Prova tu
Traduci in inglese questa frase del testo fornito: «La scuola è un po’ come una società in miniatura, per molti aspetti quasi una cartina di tornasole delle dinamiche che si sviluppano nella società, e ciò che si scrive in merito a quest’ambiente non è molto distante da quello che si osserva, in generale, in Italia e, qui, in Sardegna.»

━━━ Testo fornito ━━━

Cristian Ribichesu
Anche quest’anno, come da norma, nelle scuole i docenti sono tenuti a seguire i corsi di formazione per insegnanti (corsi obbligatori, scelti in sede collegiale, organizzati nelle scuole) in merito alla legge sulla sicurezza nei luoghi di lavoro.
La scuola è un po’ come una società in miniatura, per molti aspetti quasi una cartina di tornasole delle dinamiche che si sviluppano nella società, e ciò che si scrive in merito a quest’ambiente non è molto distante da quello che si osserva, in generale, in Italia e, qui, in Sardegna.

━━━ Materiale di riferimento ━━━

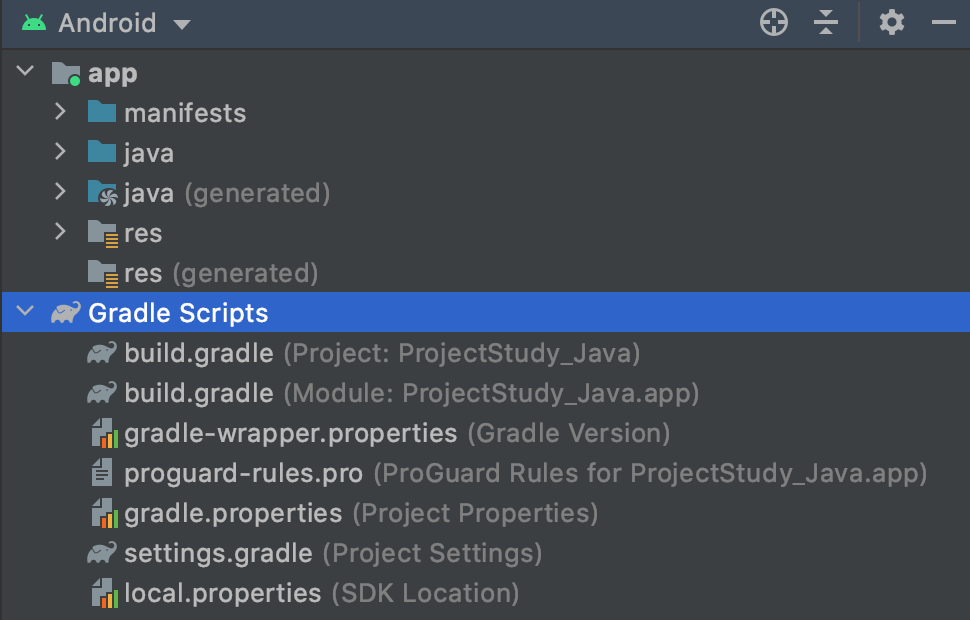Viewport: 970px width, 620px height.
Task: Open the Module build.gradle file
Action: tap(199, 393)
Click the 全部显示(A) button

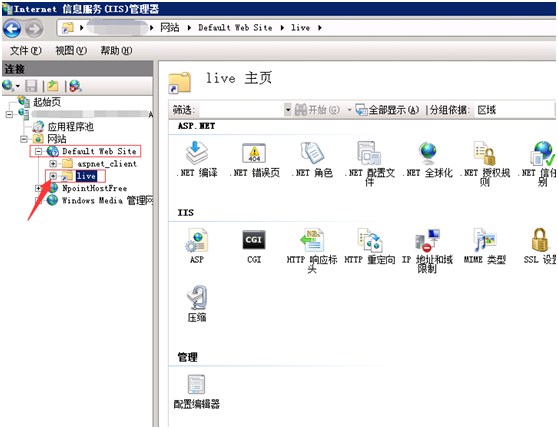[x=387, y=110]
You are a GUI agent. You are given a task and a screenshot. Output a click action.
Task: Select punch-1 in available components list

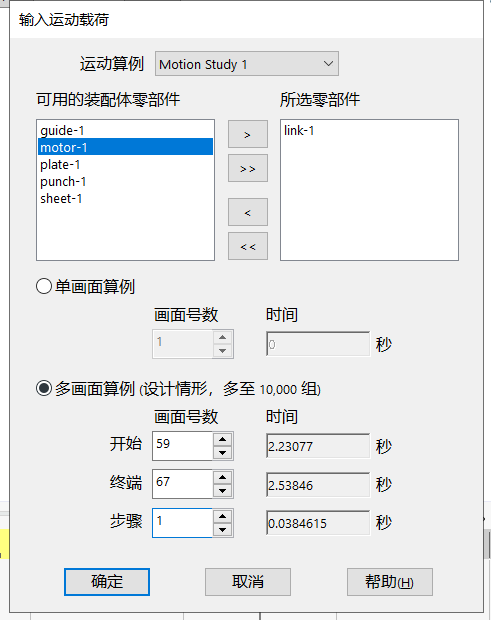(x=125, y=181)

━━━
━━━ Materiale di riferimento ━━━

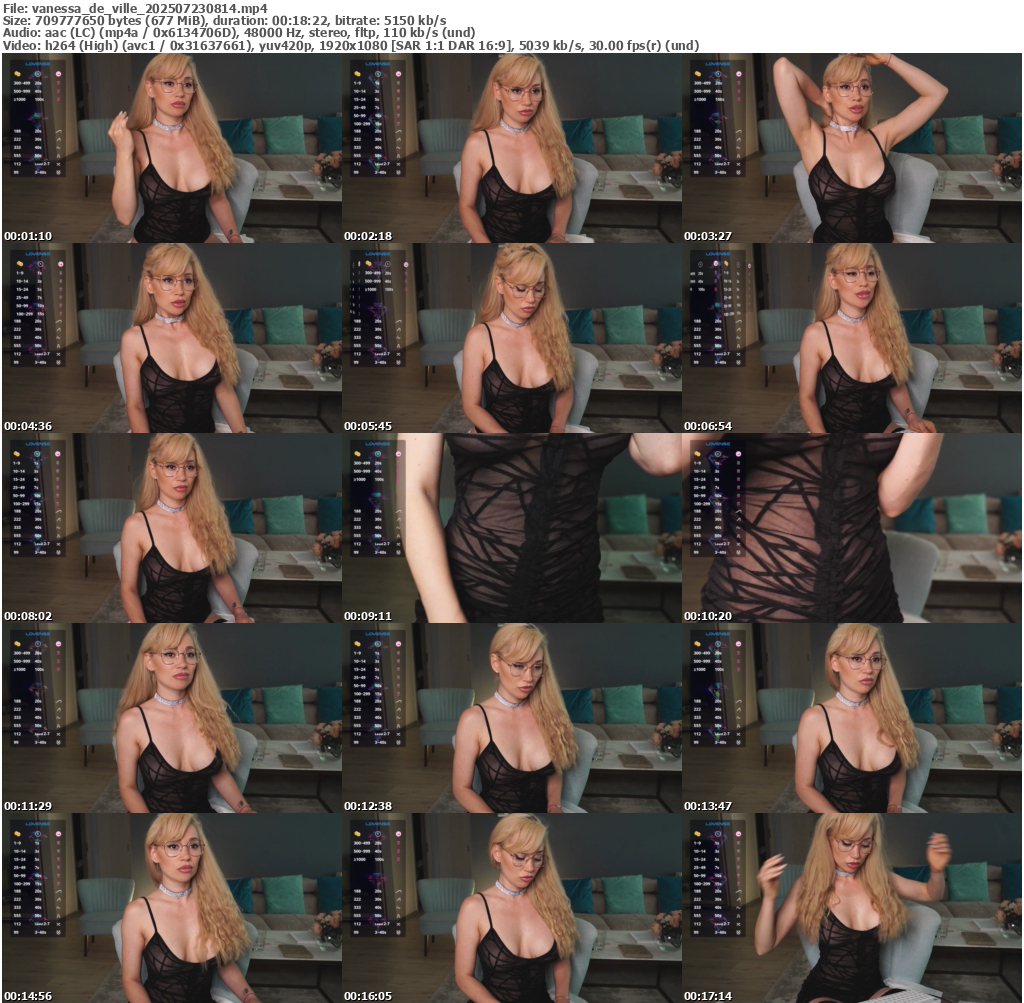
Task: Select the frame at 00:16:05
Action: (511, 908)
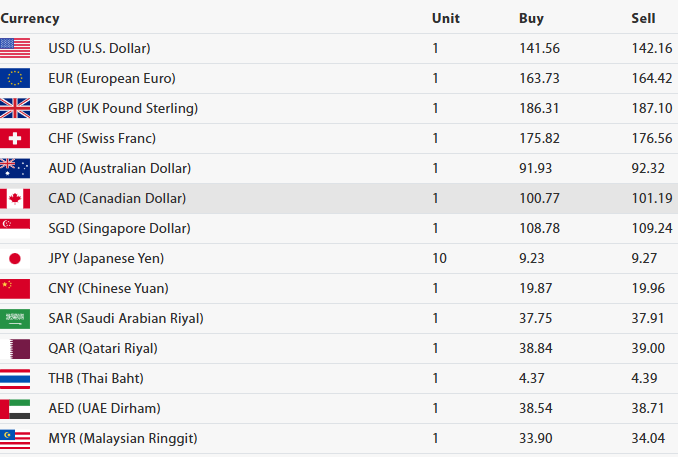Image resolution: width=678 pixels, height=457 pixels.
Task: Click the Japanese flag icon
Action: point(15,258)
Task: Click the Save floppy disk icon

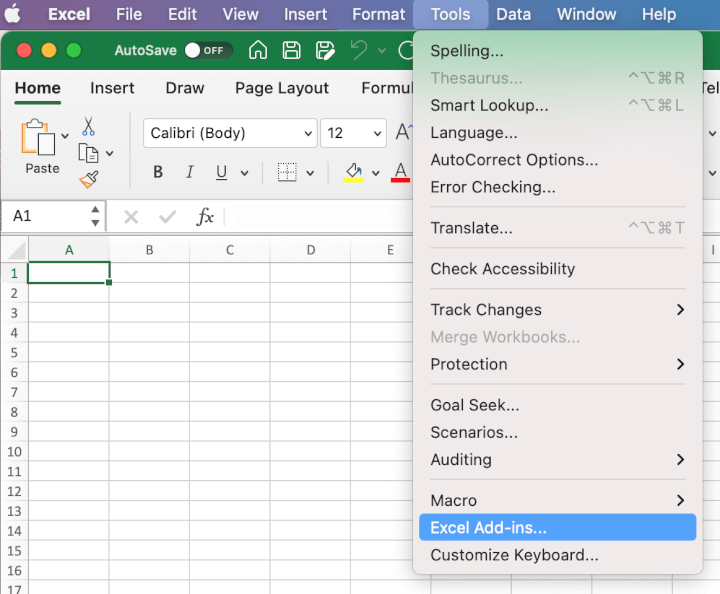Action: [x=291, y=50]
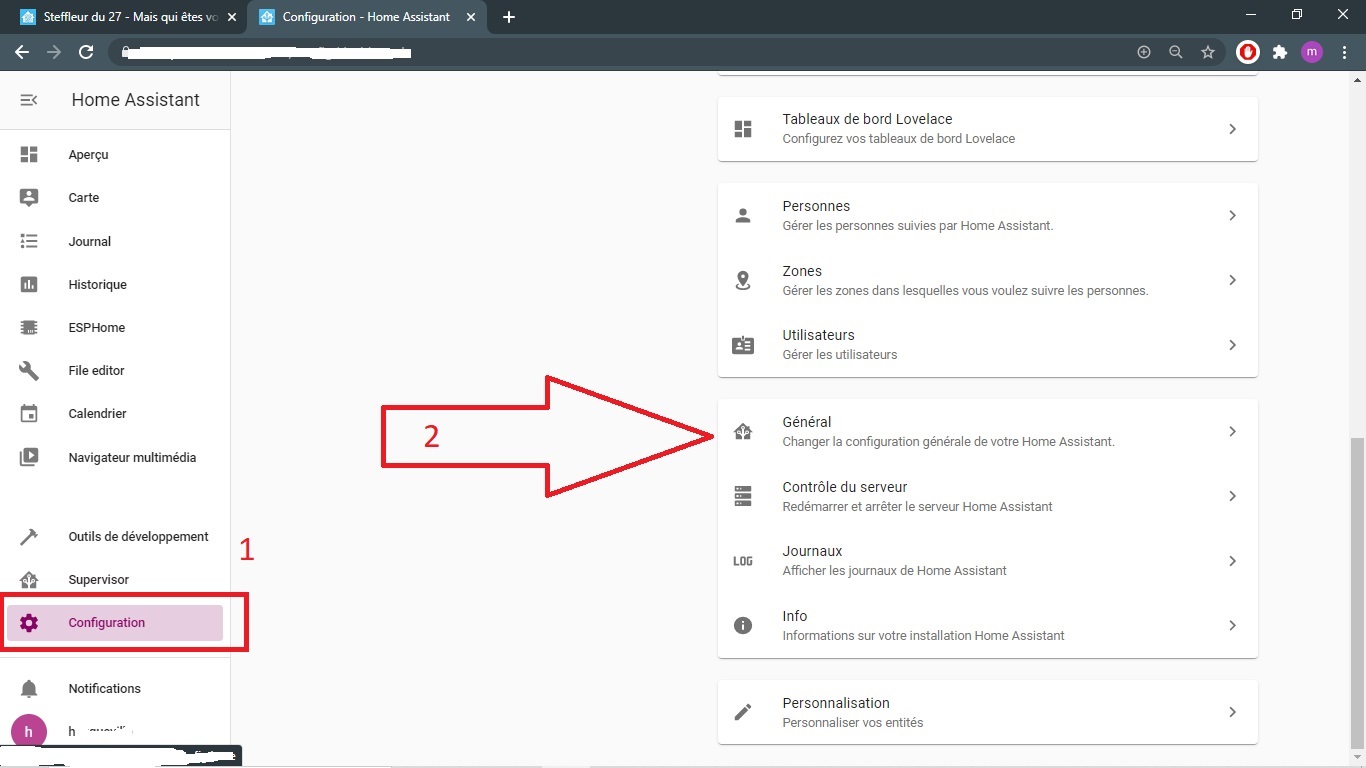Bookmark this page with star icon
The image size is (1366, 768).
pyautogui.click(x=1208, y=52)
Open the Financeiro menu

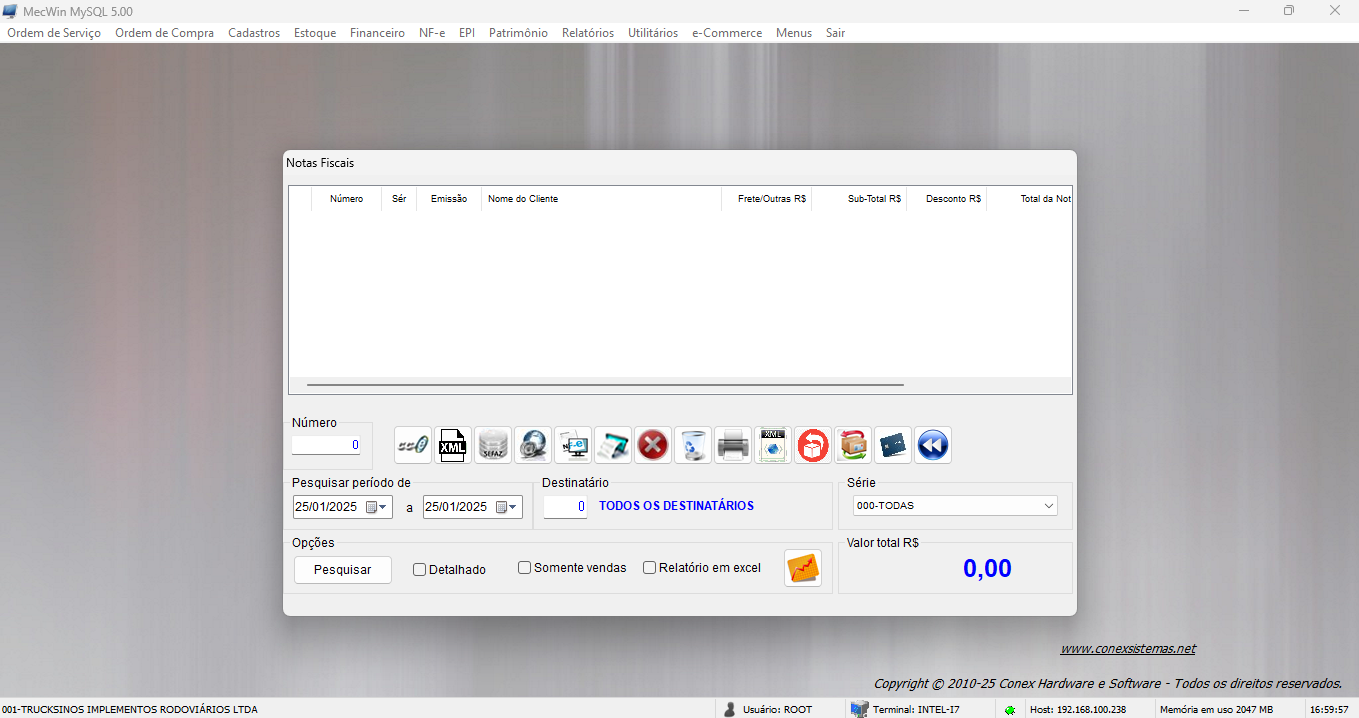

━━━

Risposta
School is somewhat like a society in miniature, in many respects almost a litmus test of the dynamics that develop in society, and what is written about this environment is not very far from what one observes, in general, in Italy and, here, in Sardinia.